School discipline policies across the United States have been under heightened scrutiny because of the disparate impact they have on youth of color, particularly black boys. Data released this spring from the U.S. Department of Education’s Office of Civil Rights revealed that rigid school discipline policies — which lead to suspensions and expulsions of students for even the most minor offenses — perpetuate a school-to-prison pipeline that disproportionately criminalizes youth of color.
But hidden among these school discipline data are thousands of gay and transgender youth, particularly those of color, who bear a double burden of disparate impact but are rendered all but invisible because this federal data does not include information on sexual orientation and gender identity.

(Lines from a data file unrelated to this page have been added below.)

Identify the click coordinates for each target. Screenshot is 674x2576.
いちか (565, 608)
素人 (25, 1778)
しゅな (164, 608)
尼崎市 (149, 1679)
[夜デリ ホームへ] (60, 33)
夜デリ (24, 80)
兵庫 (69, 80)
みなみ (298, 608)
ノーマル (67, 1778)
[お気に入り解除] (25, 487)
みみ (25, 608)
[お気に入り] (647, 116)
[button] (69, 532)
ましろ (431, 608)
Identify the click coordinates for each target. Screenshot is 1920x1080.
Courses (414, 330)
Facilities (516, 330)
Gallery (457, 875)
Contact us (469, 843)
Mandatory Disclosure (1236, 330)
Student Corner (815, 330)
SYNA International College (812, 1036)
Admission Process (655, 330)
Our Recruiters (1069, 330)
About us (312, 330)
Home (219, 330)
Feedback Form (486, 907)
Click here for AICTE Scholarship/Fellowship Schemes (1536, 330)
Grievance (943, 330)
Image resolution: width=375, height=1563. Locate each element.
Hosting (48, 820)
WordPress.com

The Gay, Lesbian, Straight, Education Network (GLSEN) submitted testimony that called for measures to collect data on the experiences of LGBT youth with exclusionary discipline and zero tolerance policies:
While many civil rights organizations have the benefit of ample data, collected by the U.S. Department of Education Office of Civil Rights, to support their contention that students of color are disproportionately affected by zero tolerance and other exclusionary discipline policies, there is a relative scarcity of data on how these policies may affect LGBT students…
This data gap has proven to be a significant impediment to our administrative advocacy efforts to protect the rights of LGBT students – as co-equal with all other students – in schools. While there are several interdepartmental working groups in the federal government focused on studying bullying of LGBT students (which we applaud) there is no serious effort to examine the extent to which official school discipline policy has similar effects on LGBT students as on students of color. Nor do we know whether a disproportionate number of students of color affected by exclusionary discipline may be LGBT.
Ten other leading LGBT organizations also signed on to GLSEN’s statement. Those organizations were: Family Equality Council, Gay-Straight Alliance Network, Human Rights Campaign, National Black Justice Coalition, National Center for Lesbian Rights, National Center for Transgender Equality, National Gay and Lesbian Task Force Action Fund, PFLAG National, The Trevor Project, and SMYAL.